Electricity sector of Japan

Data
- Production (2024): 981.993 TWh
- Share of renewable energy: 9.26% (2022)

= Electricity sector in Japan =

Electricity production in Japan by source.

The electric power industry in Japan covers the generation, transmission, distribution, and sale of electric energy in Japan. Japan's electricity demand was approximately 805.9 terawatt-hours (TWh) in 2024. Before the 2011 Fukushima Daiichi nuclear disaster, about a quarter of electricity in the country was generated by nuclear power.
In the following years, most nuclear power plants have been on hold, being replaced mostly by coal and natural gas. Solar power is a growing source of electricity, and Japan has the third largest solar installed capacity with about 50 GW as of 2017. Japan's electricity production is characterized by a diverse energy mix, including nuclear, fossil fuels, renewable energy, and hydroelectric power. Japan has the second largest pumped-hydro storage installed capacity in the world after China.

The electrical grid in Japan is isolated, with no international connections, and consists of four wide area synchronous grids. Unusually, the Eastern and Western grids run at different frequencies (50 and 60 Hz respectively) and are connected by HVDC connections. This considerably limits the amount of electricity that can be transmitted between the north and south of the country.

== Consumption ==

In 2008, Japan consumed an average of 8507 kWh/person of electricity. That was 115% of the EU15 average of 7409 kWh/person and 95% of the OECD average of 8991 kWh/person.

Electricity per person in Japan (kWh/ hab.)

**A few records**
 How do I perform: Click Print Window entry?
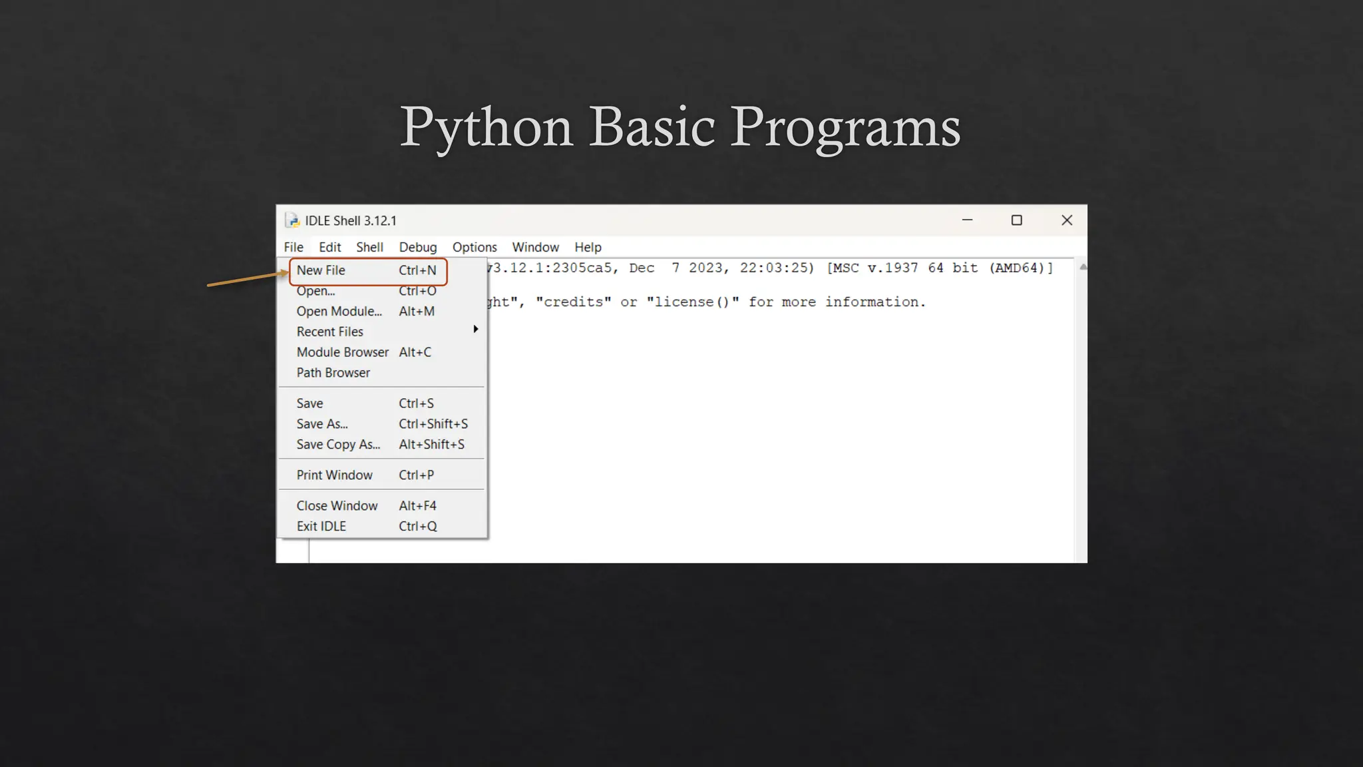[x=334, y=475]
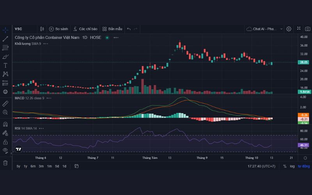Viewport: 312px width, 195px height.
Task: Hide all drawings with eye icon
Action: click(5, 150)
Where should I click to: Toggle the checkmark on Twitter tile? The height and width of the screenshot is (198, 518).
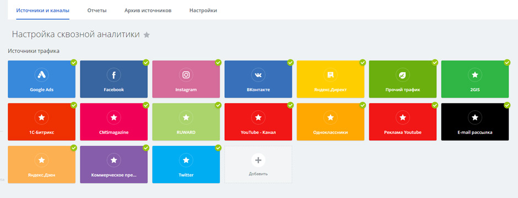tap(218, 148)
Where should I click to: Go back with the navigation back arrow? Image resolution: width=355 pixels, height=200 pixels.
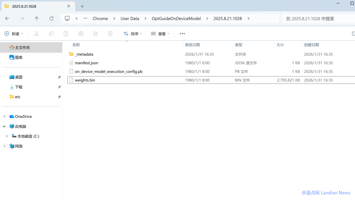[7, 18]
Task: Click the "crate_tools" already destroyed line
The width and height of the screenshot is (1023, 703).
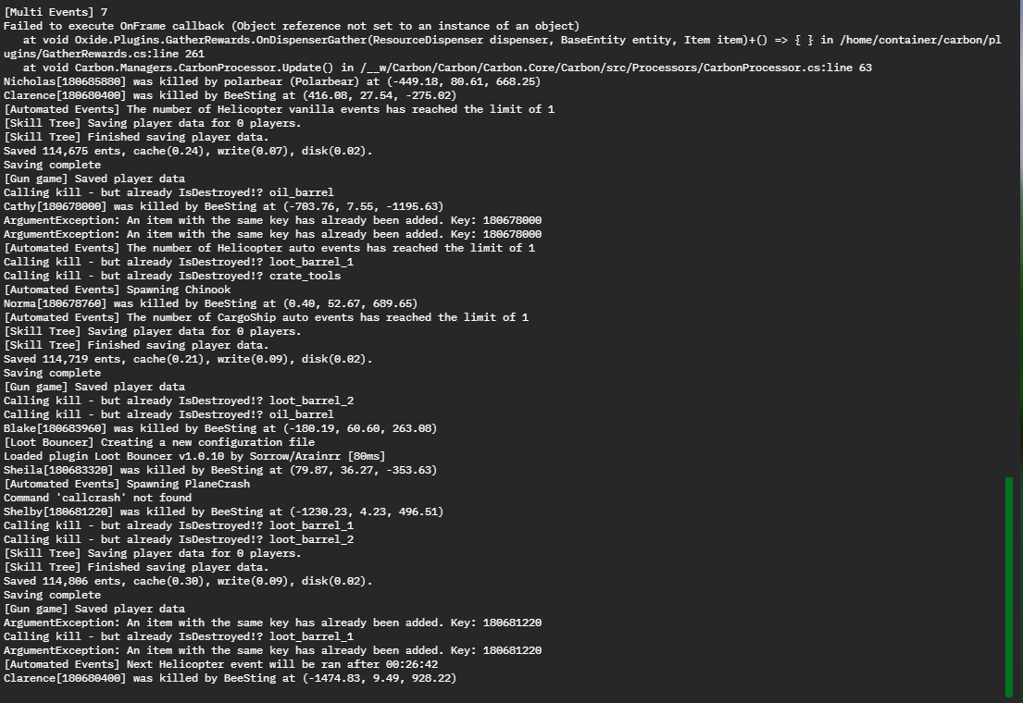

**WHAT IS ASKED**
a) In the article on Japan's electricity sector, at what frequencies do the Eastern and Western grids run?
b) Reproduce word for word the stretch of the article on Japan's electricity sector from "Electricity sector of" through "Japan by source.".
None of this work relies on the data.

**TASK RESPONSES**
a) The Eastern grid runs at 50 Hz and the Western grid at 60 Hz.

b)
Electricity sector of Japan

Data
- Production (2024): 981.993 TWh
- Share of renewable energy: 9.26% (2022)

= Electricity sector in Japan =

Electricity production in Japan by source.